- Dataset items
-.-.-
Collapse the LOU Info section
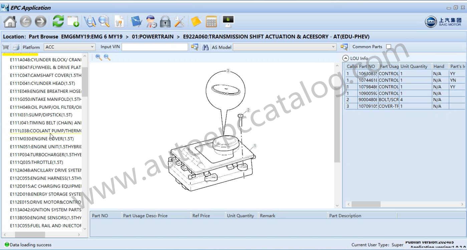This screenshot has width=467, height=250. coord(346,58)
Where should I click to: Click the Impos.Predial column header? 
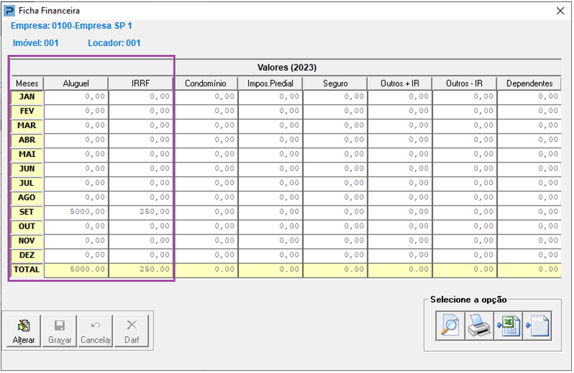[270, 83]
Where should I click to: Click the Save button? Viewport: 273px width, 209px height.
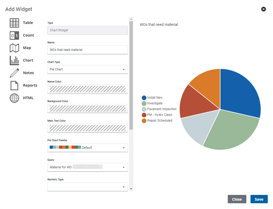[x=259, y=199]
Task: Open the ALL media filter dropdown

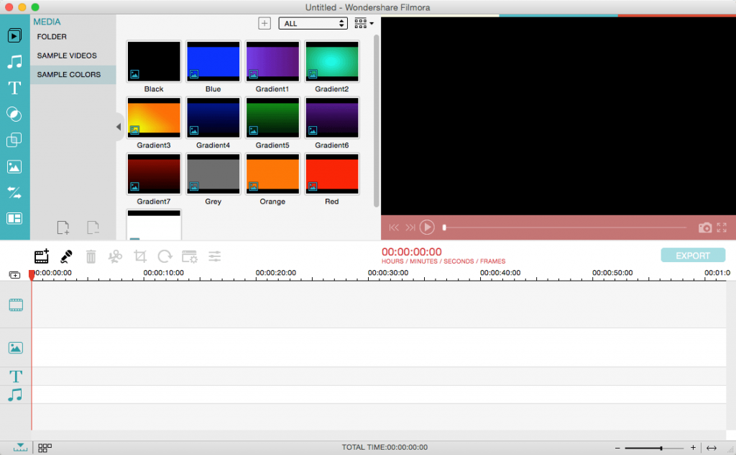Action: click(x=313, y=24)
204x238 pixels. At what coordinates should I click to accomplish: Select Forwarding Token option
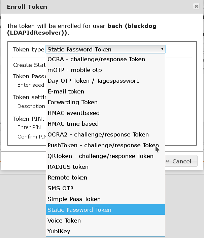click(73, 102)
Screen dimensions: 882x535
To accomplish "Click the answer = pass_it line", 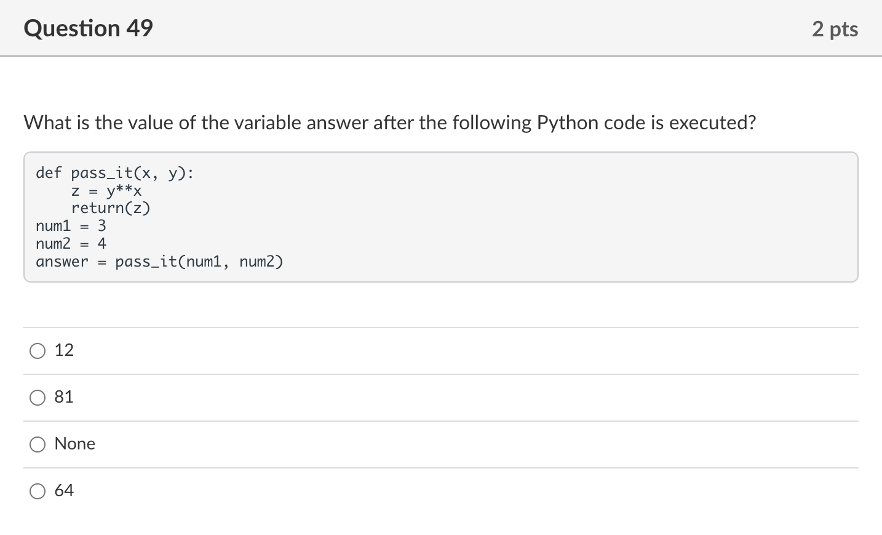I will coord(159,262).
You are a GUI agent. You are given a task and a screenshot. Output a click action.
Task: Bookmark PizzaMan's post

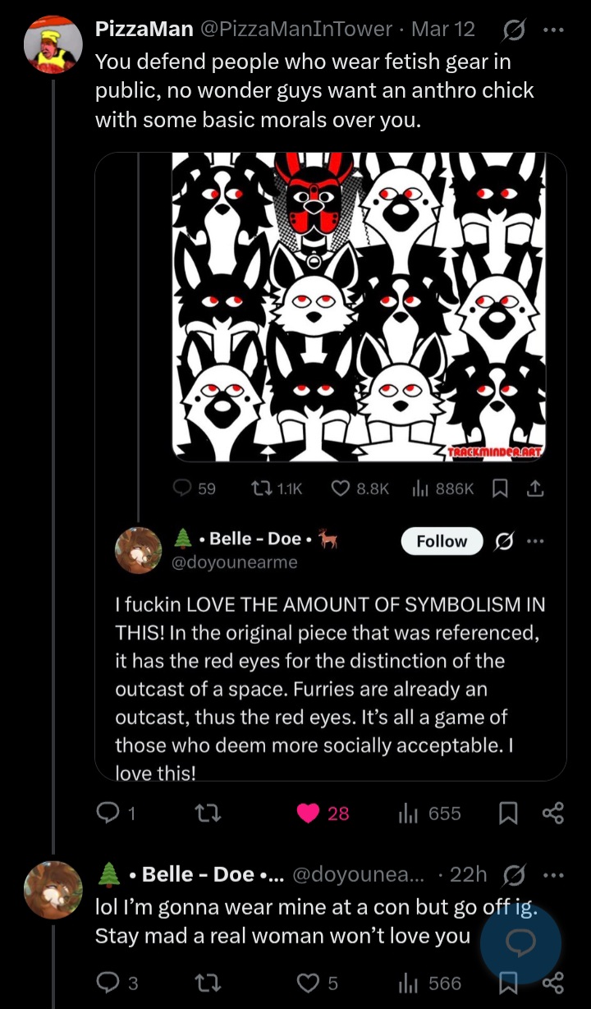pos(509,813)
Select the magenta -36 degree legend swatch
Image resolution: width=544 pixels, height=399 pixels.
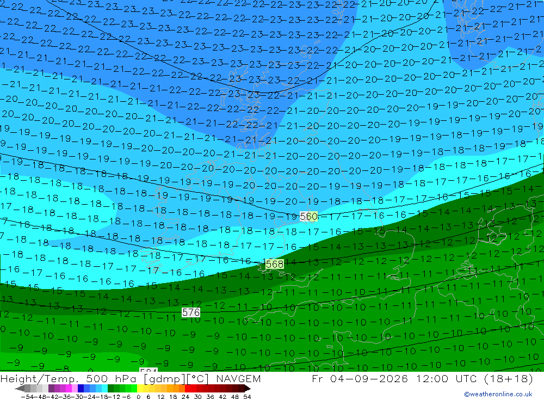[69, 389]
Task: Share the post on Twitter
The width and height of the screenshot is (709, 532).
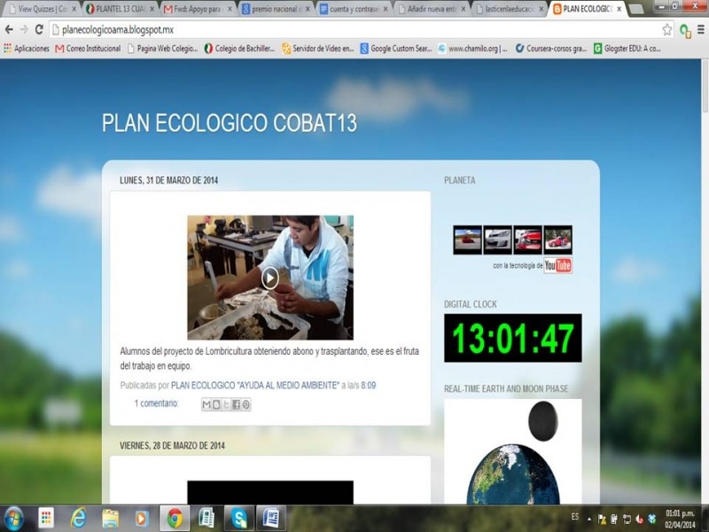Action: [x=227, y=403]
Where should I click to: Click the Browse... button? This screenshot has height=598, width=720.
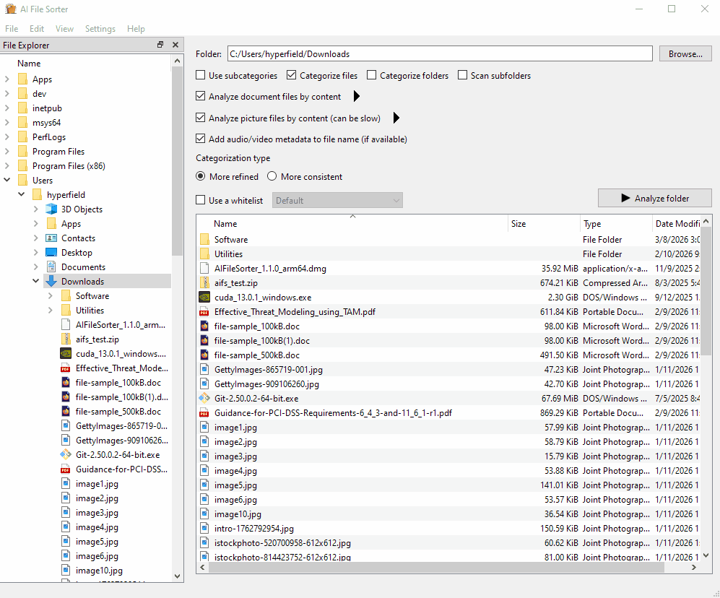[685, 54]
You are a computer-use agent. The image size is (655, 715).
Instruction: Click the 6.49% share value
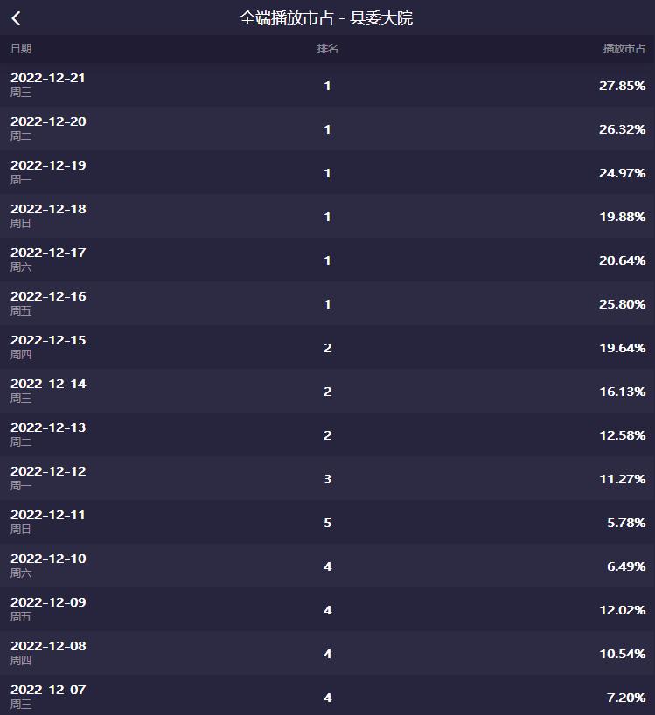click(x=625, y=566)
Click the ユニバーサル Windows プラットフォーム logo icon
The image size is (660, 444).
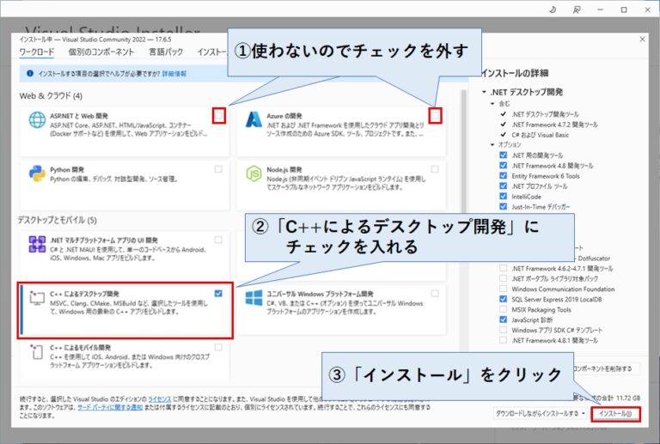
-.-.-
- Work order
Go line by line through the data above and report each one that holds the string "size".

- Response area
You are a computer-use agent. The image size is (655, 715).
The image size is (660, 444).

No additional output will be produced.